An extended C1q-binding assay using lactoperoxidase- and chloramine-T-iodinated C1q. Immediate distinction between immune-aggregate-mediated and non-immune-aggregate-mediated C1q binding.

An extension of the C1q-binding assay for the detection of immune-aggregate-mediated and non-immune-aggregate-mediated C1q binding is reported. The assay involves the use of two different C1q preparations, one radioiodinated by means of lactoperoxidase (LPO-125I-C1q) and the other by means of chloramine-T (CT-125I-C1q).
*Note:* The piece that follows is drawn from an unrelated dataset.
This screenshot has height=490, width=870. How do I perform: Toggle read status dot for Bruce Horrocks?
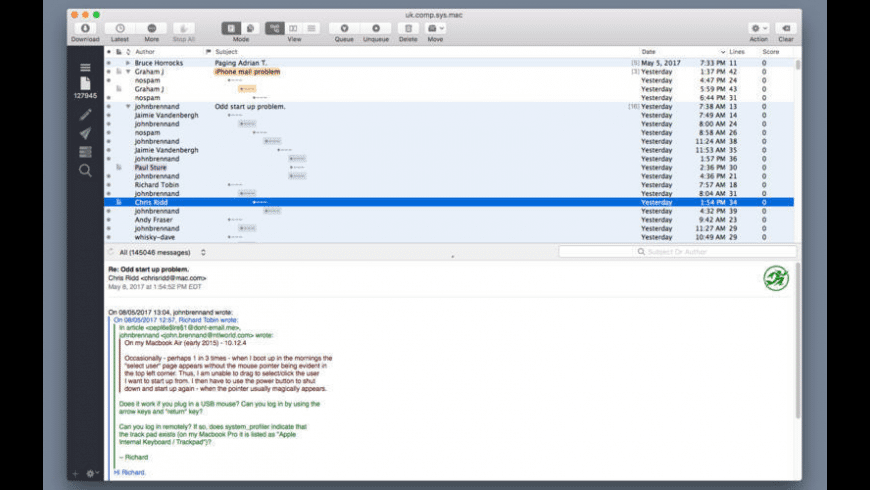point(108,63)
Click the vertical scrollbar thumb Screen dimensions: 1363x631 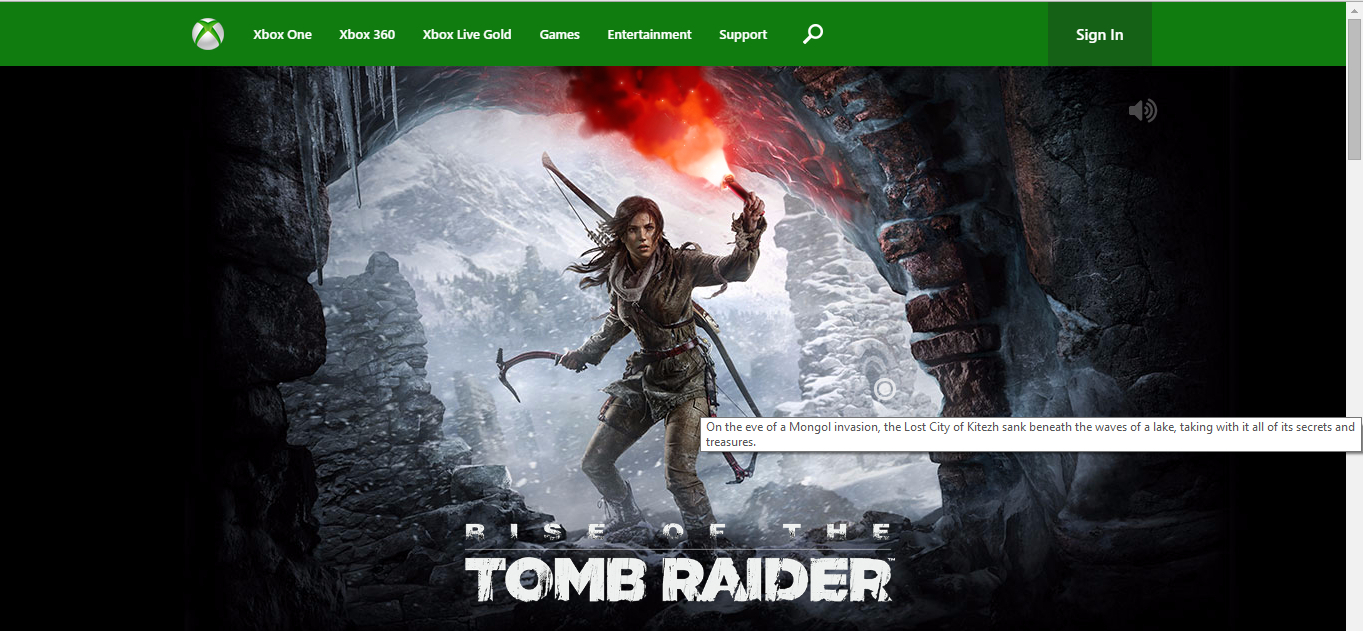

The treatment with CT for 20 min at room temperature before iodination for 1 min led to abolishment of the C1q-binding capacities to complexed IgG: approximately 50% of LPO-125I-C1q but only 2% of CT-125I-C1q bound to 80 micrograms/ml of IgG forming part of tetanus toxoid/anti-tetanus toxoid complexes or to 200 micrograms/ml of heat-aggregated human gamma globulin. Similar results were obtained with staphylococcal protein-A-aggregated IgG. CT-treated C1q was haemolytically inactive. In contrast to the results with complexed IgG, CT treatment did not markedly reduce binding capacities of C1q to heparin: approximately 55% of LPO- and CT-125I-C1q were bound by 127 U/ml of commercial heparin in normal human serum. Both C1q preparations bound to a comparable extent to fibronectin, fibrinogen, and various bacterial endotoxins. When the LPO- and CT-125I-C1q-binding patterns obtained on serum samples from patients with systemic lupus erythematosus, rheumatoid arthritis, or essential mixed cryoglobulinaemia were compared with binding patterns observed using laboratory reactants, an immediate detection of non-immune-aggregate-mediated C1q binding became possible.